集住して暮らすメリット マンションだから実現できる「暮らし」がある
マンションと戸建てを比較検討する上で、価格以外に留意したいのは、それぞれの居住形態から得られるベネフィット(便益)が異なる点です。竣工内覧会に最近参加した2物件を例に、マンションならではのメリットを紹介します。プラウドシティ大田六郷(野村不動産)は、東京都大田区西六郷住所地の京浜急行本線「雑色」駅徒歩10分の地に建つ総戸数632戸の大規模マンションです。敷地面積は、2万3574.74平米もありフォレスト街区、プラザ街区の5棟のマンションで構成されます。特徴的なのは、広い敷地とスケールメリットを活かしたランドスケープデザインと豊富な共用施設です。敷地内を歩くと、豊富な植栽に目がとまります。敷地内には、約2万本の樹木を植樹。サクラやモミジなどの四季折々の表情が居ながらにして楽しめます。こうした自然豊かな開放的なランドスケープデザインは、見晴らしや採光を住戸に届け住み心地にも好影響を与えます。
スケールメリットを活かした多彩な共用施設も「プラウドシティ大田六郷」の特徴です。豊富な植栽を借景にしたフォレストカフェや敷地内のミニショップ、大型コインランドリーなどを敷地内に設置。ボーネルンドがプロデュースしたキッズラウンジや認可保育所も併設(予定)。共働きや子育てファミリーにもうれしい施設が充実しています。

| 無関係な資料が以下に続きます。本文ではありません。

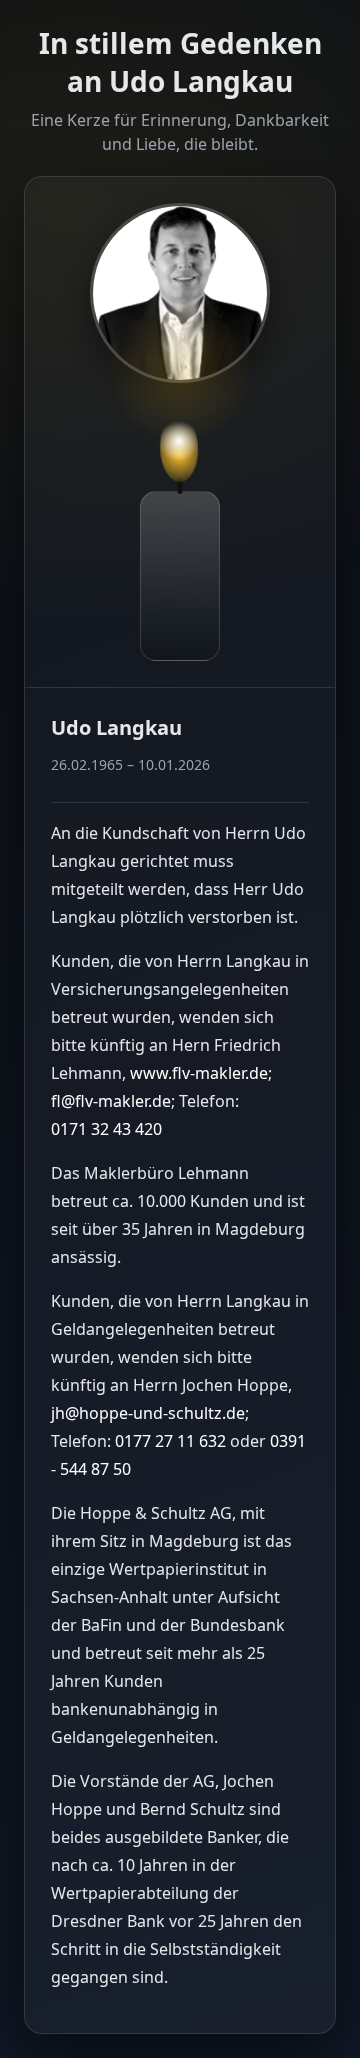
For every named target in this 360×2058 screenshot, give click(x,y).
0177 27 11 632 (170, 1441)
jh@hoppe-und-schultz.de (148, 1413)
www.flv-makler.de (199, 1073)
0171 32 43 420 (106, 1129)
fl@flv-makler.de (111, 1101)
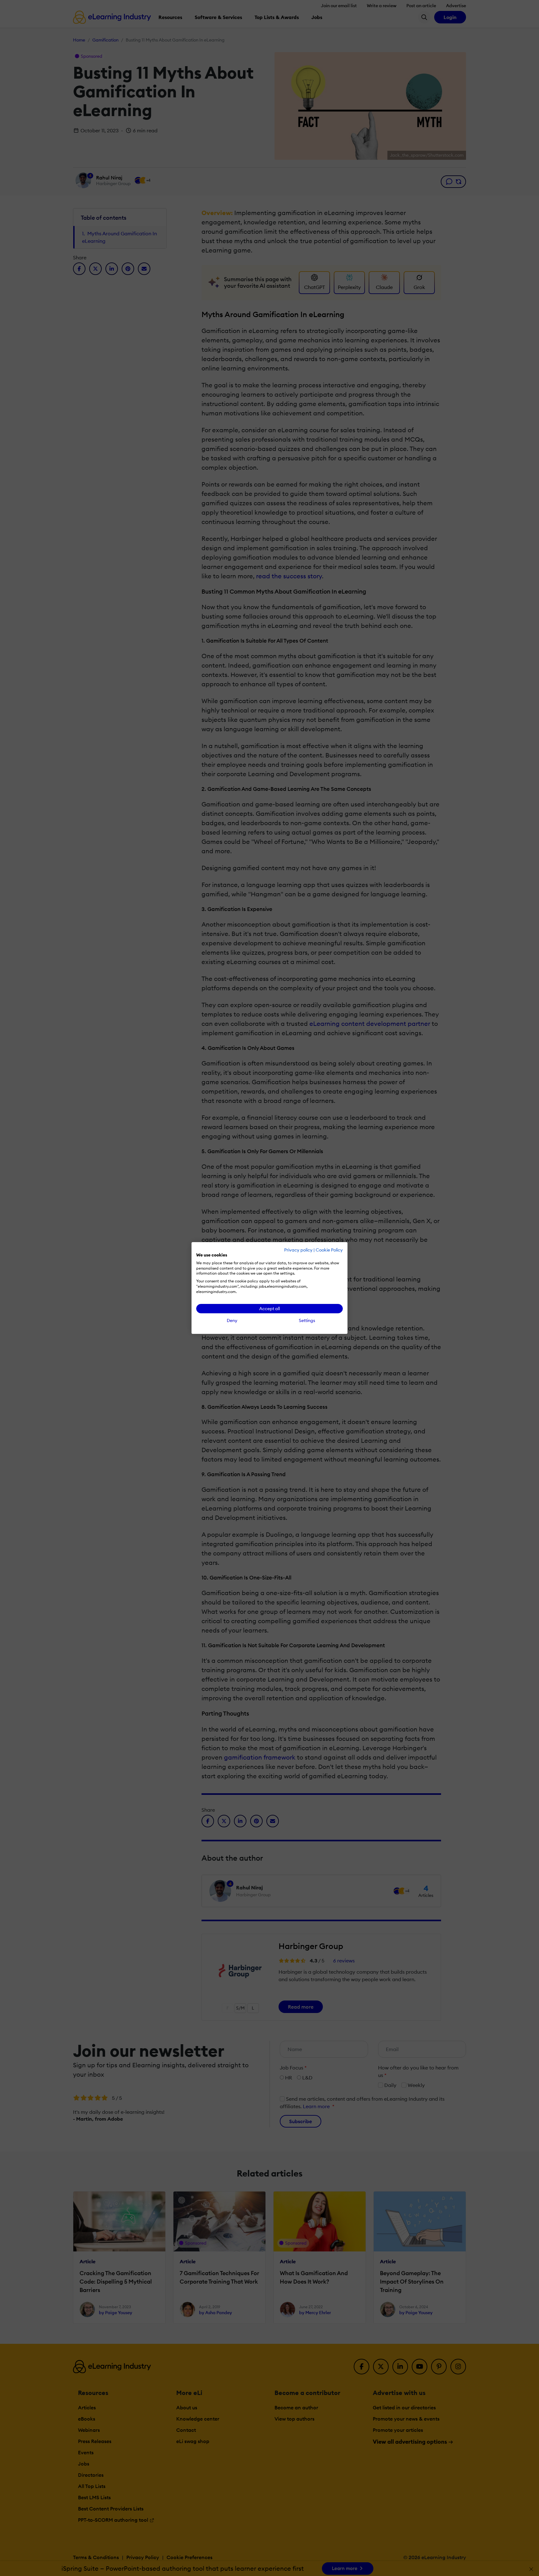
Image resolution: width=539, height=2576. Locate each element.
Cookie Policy (329, 1250)
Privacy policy (298, 1250)
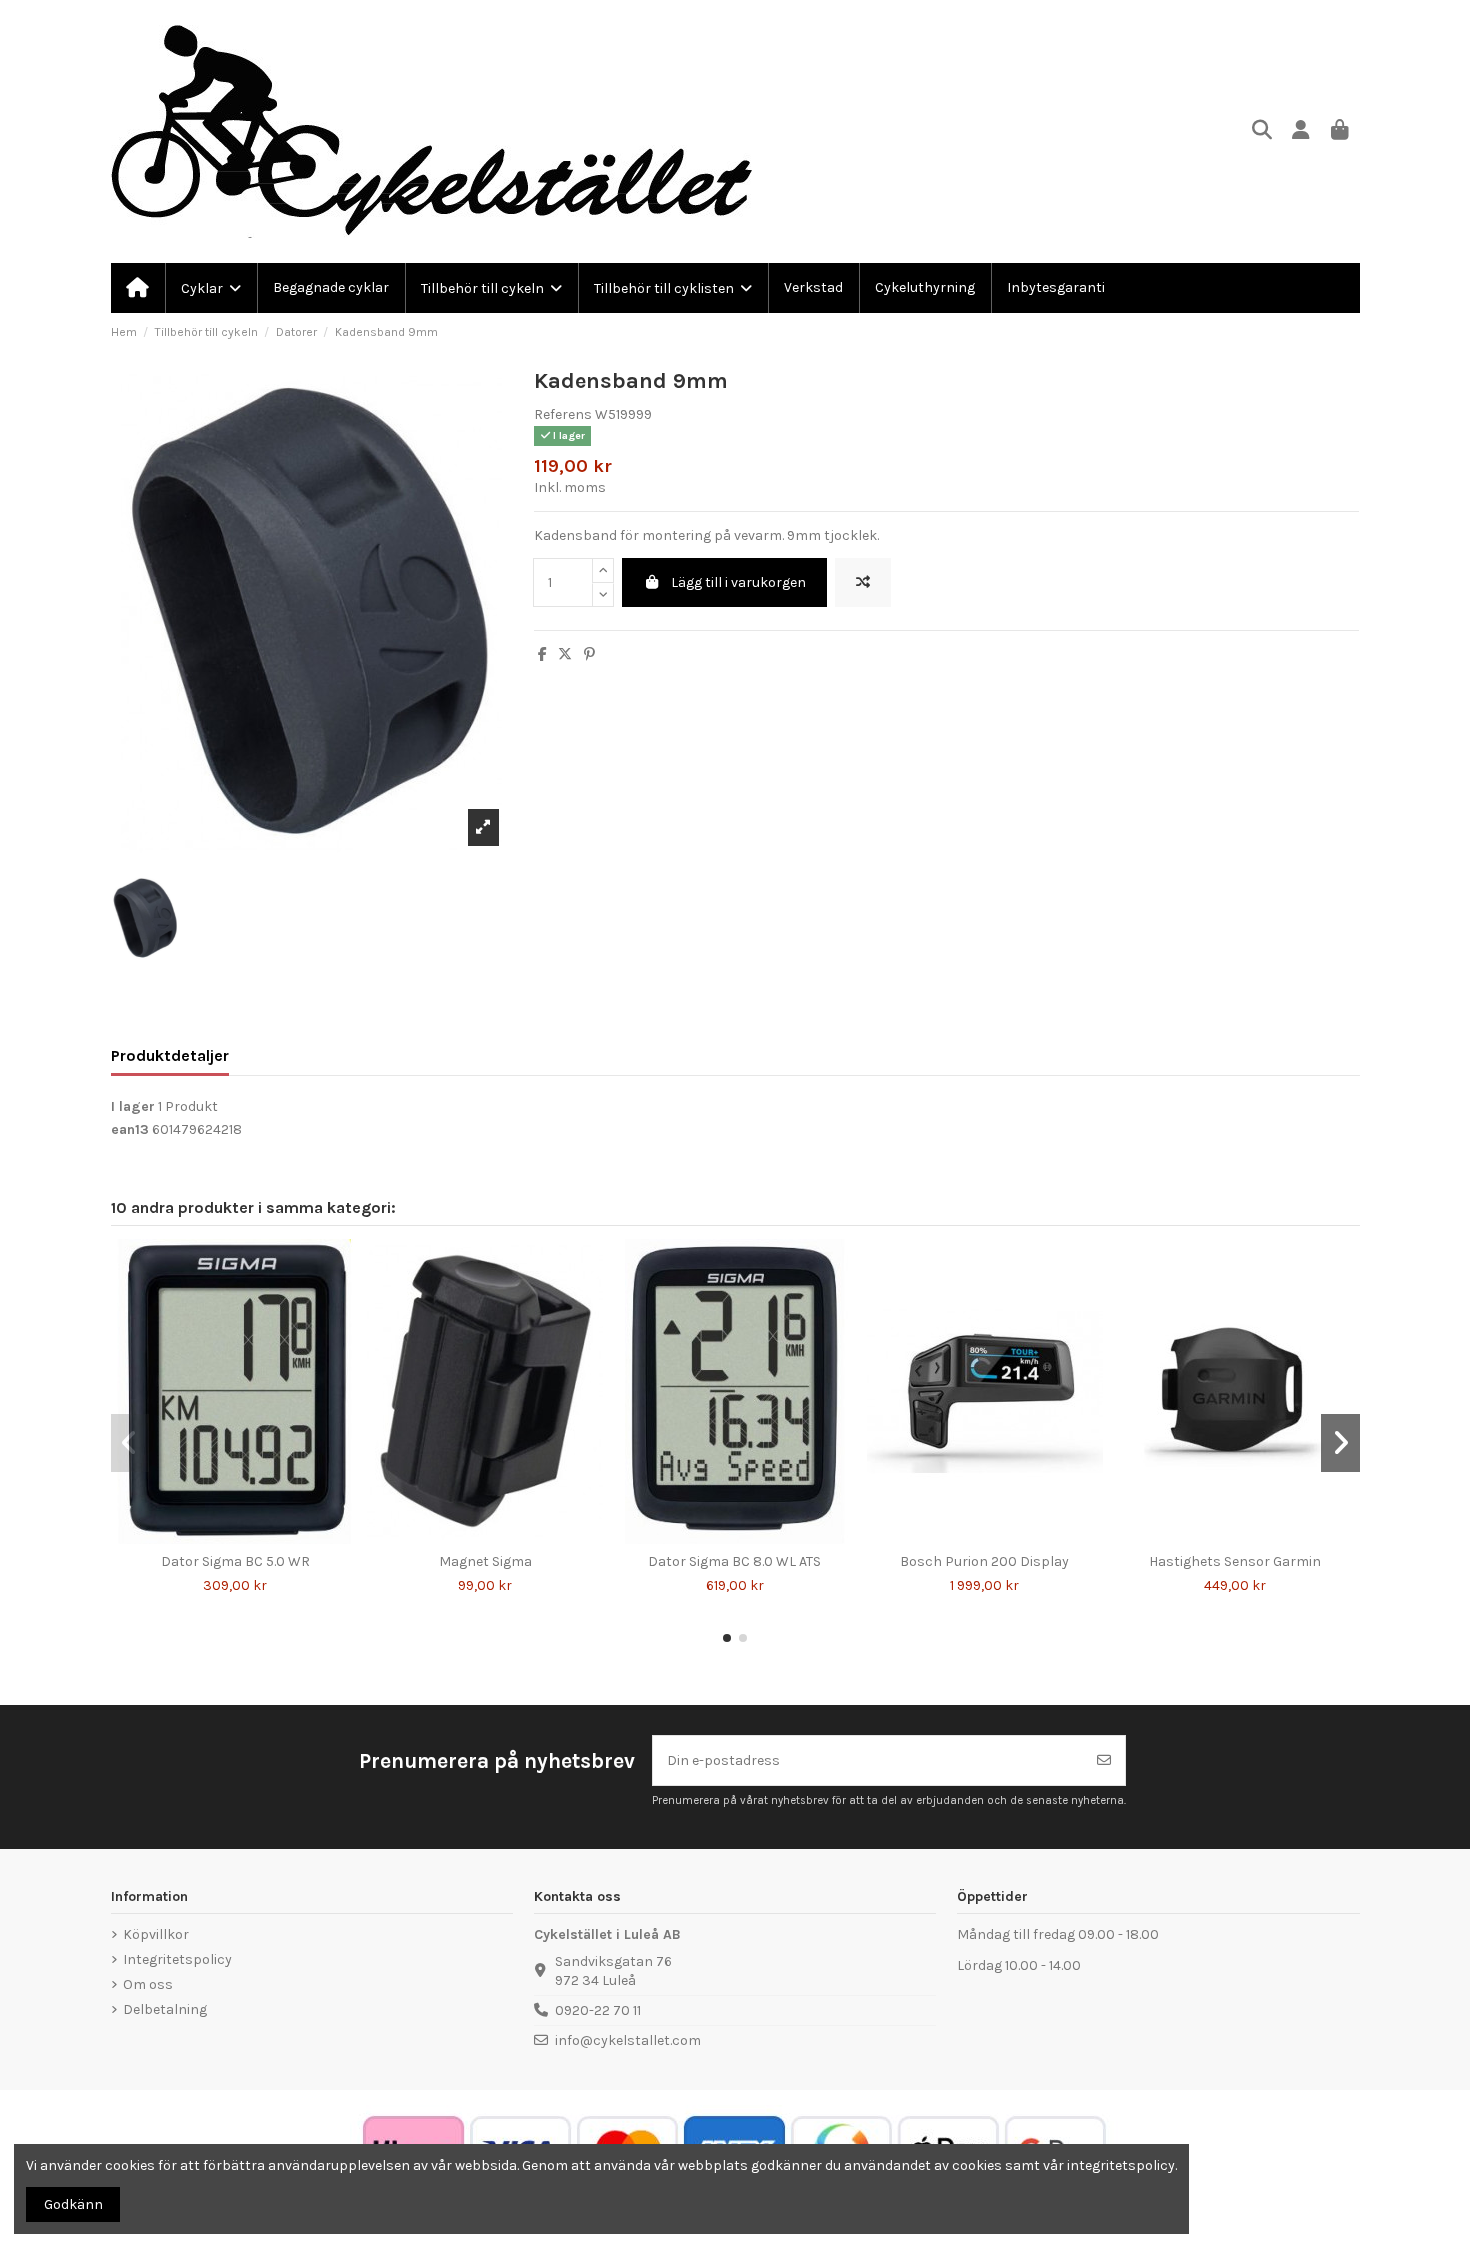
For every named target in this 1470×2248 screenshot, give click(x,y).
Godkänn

フォレストライブラリーには、青山ブックセンターが選定した7000冊もの本格的な蔵書やスタディコーナーも備えられていて、定期的にリユースする仕組みは、「成長する図書館」として2017年のグッドデザイン賞を受賞しています。さらに、子育てのワークショップやファミリーイベントの実施、BBQセットの貸し出しなどソフト面も充実しています。
2017年10月13日時点で、既に400戸超の住戸に申し込みが入るなど堅調な売れ行きを見せています。販売価格は、4000万円台から5000万円台中心で、多彩な施設やカーシェア、食配ステーションなどの多彩なサービスもありお買い得感があるようです。特に、4000万円台前半からのB棟の供給が中心となった今春以降の売れ行きが際立っています。ちなみに購入者の約7割は共働き層。会社員が約85%を占め20代16%、30代59%と若いファミリーが購入者の中心であり『安さ×資産性』を考えての購入が目立つようです。「プラウドシティ大田六郷」のように多彩な共用施設や充実のサービスは、戸建て住宅では得難い、マンションならではのメリット。戸建てよりもマンションを支持する人の大きな要因です。
マンションでないと得られない景色がある
「ザ・パークハウス 新宿御苑」(三菱地所レジデンス)は、東京メトロ丸の内線「新宿御苑前」駅徒歩1分の地に建つ地上14階地下1階建全52邸のマンションです。最大の特徴は、周囲約3.5km広さ約58万平米もの新宿御苑を一望できるロケーションを活かした商品企画です。屋上テラスから新宿御苑を見晴らすとその価値が実感できます。そこに広がるのは、駅徒歩1分の都心とは思えない海のような緑。見学会当日は、あいにくの雨でしたが、それでも素晴らしさは実感できました。ハイサッシュの上階リビングの窓に広がる圧倒的な緑量。高層階へと建物が伸びるマンションだからこそ実現できる空間です。
エントランスの窓は、新宿御苑に向けて大きく開かれ上質な空間を醸成。「取り込む、感じる、溶け込む」を設計コンセプトに、立地に相応しい仕上がりになっています。販売開始は、2016年5月。平均坪単価は570万円程度、最高価格は2億6900万円の設定にも関わらず販売開始からわずか3カ月程度で完売した要因は、立地ならではの商品企画が評価されてのものです。南青山、神宮前、西麻布など戸建ての高級住宅街も都心にはありますが、景色の面で勝る一戸建ては、早々出会えないでしょう。
あらためてマンションと戸建てを比較すると、マンションには貸しやすい住替えやすいといったメリットがあり、戸建てには将来の建て替えや改築のしやすさといった利点があり一概にどちらが優れているとは言い切れません。「したい暮らし」が何かによって、選択も変わってくるのではないでしょうか。また、価格トレンドは仕入れから供給のサイクルの早い戸建ての方が変化が出やすいもの。そう考えると、マンション価格も2018年は多少弱含むのかもしれません。一戸建てとマンションを並行して検討するのも良いとは思いますが、暮らしそのものに違いがあることは把握しておきましょう。